Hash collisions have negative impact on the lookup time of HashMap. When multiple keys end up in the same bucket, then values along with their keys are placed in a linked list. In case of retrieval, linked list has to be traversed to get the entry. In worst case scenario, when all keys are mapped to the same bucket, the lookup time of HashMap increases from O(1) to O(n).

Java 8 has come with the following improvements/changes of HashMap objects in case of high collisions.

  • The alternative String hash function added in Java 7 has been removed.
  • Buckets containing a large number of colliding keys will store their entries in a balanced tree instead of a linked list after certain threshold is reached.

Above changes ensure performance of O(log(n)) in worst case scenarios (hash function is not distributing keys properly) and O(1) with proper hashCode().

How linked list is replaced with binary tree?

In Java 8, HashMap replaces linked list with a binary tree when the number of elements in a bucket reaches certain threshold.

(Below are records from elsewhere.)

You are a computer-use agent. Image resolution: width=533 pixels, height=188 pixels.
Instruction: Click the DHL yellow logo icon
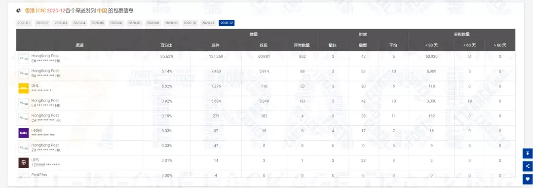pyautogui.click(x=24, y=88)
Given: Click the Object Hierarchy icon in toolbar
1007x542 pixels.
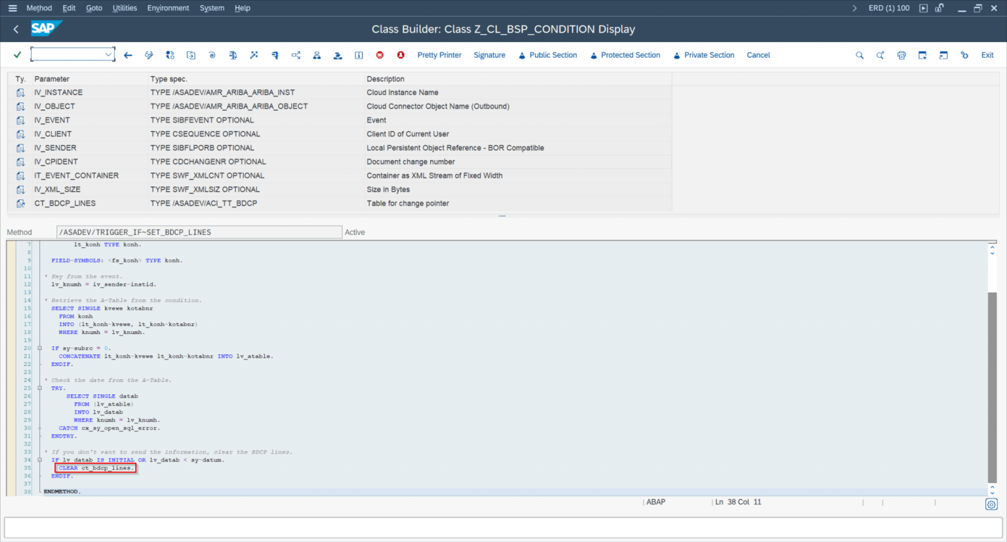Looking at the screenshot, I should 317,55.
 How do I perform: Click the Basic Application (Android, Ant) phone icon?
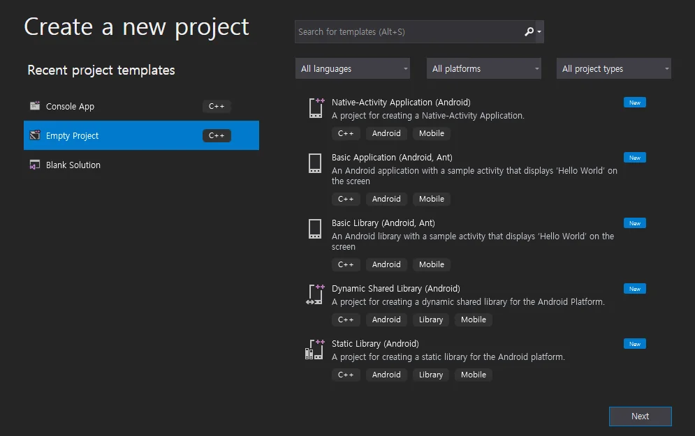(x=315, y=163)
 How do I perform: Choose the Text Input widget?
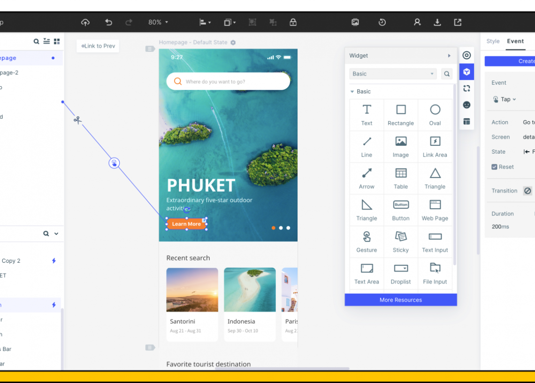pyautogui.click(x=435, y=242)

While converting the list to binary tree, hashcode is used as a branching variable. If there are two different hashcodes in the same bucket, one is considered bigger and goes to the right of the tree and other one to the left. But when both the hashcodes are equal, HashMap assumes that the keys are comparable, and compares the key to determine the direction so that some order can be maintained. It is a good practice to make the keys of HashMap comparable.

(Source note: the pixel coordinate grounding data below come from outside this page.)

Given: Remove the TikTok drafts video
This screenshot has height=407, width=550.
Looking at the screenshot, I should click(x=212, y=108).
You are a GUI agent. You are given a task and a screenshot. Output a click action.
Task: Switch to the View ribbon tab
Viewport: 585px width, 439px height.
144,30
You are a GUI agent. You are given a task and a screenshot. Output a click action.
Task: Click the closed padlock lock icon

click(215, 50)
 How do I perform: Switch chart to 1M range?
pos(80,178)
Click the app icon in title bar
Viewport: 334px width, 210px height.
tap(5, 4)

This JDK 8 change applies only to HashMap, LinkedHashMap and ConcurrentHashMap.

Based on a simple experiment of creating HashMaps of different sizes and performing put and get operations by key, the following results have been recorded.

1. HashMap.get() operation with proper hashCode() logic

Number Of Records Java 5 Java 6 Java 7 Java 8
10,000 4 ms 3 ms 4 ms 2 ms
100,000 7 ms 6 ms 8 ms 4 ms
1,000,000 99 ms 15 ms 14 ms 13 ms

2. HashMap.get() operation with broken (hashCode is same for all Keys) hashCode() logic

Number Of Records Java 5 Java 6 Java 7 Java 8
10,000 197 ms 154 ms 132 ms 15 ms
100,000 30346 ms 18967 ms 19131 ms 177 ms
1,000,000 3716886 ms 2518356 ms 2902987 ms 1226 ms
10,000,000 OOM OOM OOM 5775 ms

3. HashMap.put() operation with proper hashCode() logic

Number Of Records Java 5 Java 6 Java 7 Java 8
10,000 17 ms 12 ms 13 ms 10 ms
100,000 45 ms 31 ms 34 ms 46 ms
1,000,000 384 ms 72 ms 66 ms 82 ms
10,000,000 4731 ms 944 ms 1024 ms 99 ms

4. HashMap.put() operation with broken (hashCode is same for all Keys) hashCode() logic

Number Of Records Java 5 Java 6 Java 7 Java 8
10,000 211 ms 153 ms 162 ms 10 ms
100,000 29759 ms 17981 ms 17653 ms 93 ms
1,000,000 3527633 ms 2509506 ms 2902987 ms 333 ms
10,000,000 OOM OOM OOM 3970 ms

The above experiment demonstrates the power of this changed approach in improving the performance of existing Java applications. While this is an internal detail, simply upgrading to JDK 8 from older JDK versions will allow certain applications to see performance improvements if they use HashMaps heavily and have a large amount of entries in the HashMaps.